Problem requirements:
Output the line with "Select the Type text tool" and every following line to the end of the material, exactly as they appear.

Start of Exercise inputs

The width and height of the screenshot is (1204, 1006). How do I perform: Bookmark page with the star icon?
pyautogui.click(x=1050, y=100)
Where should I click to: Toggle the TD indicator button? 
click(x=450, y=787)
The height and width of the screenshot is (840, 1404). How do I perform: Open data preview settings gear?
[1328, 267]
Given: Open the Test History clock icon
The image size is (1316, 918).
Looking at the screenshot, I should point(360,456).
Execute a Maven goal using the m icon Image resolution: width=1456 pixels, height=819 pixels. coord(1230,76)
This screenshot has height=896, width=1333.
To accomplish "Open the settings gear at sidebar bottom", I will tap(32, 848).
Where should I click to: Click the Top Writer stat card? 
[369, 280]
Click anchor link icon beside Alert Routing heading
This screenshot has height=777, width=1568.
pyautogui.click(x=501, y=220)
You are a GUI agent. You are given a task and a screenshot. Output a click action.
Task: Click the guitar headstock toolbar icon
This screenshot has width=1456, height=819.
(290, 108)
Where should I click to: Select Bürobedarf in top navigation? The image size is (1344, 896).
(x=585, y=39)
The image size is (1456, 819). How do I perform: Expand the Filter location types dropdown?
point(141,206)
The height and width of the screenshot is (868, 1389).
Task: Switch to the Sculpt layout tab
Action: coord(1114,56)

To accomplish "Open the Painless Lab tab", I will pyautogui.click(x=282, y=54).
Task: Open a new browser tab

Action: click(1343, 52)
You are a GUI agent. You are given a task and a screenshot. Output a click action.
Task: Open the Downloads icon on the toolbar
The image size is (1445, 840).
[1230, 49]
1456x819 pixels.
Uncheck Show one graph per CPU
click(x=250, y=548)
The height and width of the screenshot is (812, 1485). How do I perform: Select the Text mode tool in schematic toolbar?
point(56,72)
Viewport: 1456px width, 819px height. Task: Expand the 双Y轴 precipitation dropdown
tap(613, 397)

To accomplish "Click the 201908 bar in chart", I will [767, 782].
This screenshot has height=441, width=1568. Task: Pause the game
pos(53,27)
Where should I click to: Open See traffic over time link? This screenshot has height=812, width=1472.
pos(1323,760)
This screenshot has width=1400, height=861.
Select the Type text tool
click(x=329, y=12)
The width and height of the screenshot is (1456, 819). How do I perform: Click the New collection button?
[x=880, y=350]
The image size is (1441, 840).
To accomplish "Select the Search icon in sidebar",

End of Exercise inputs

Answer:
Select the Type text tool
click(x=329, y=12)
The width and height of the screenshot is (1456, 819). How do I perform: Click the New collection button?
[x=880, y=350]
The image size is (1441, 840).
To accomplish "Select the Search icon in sidebar",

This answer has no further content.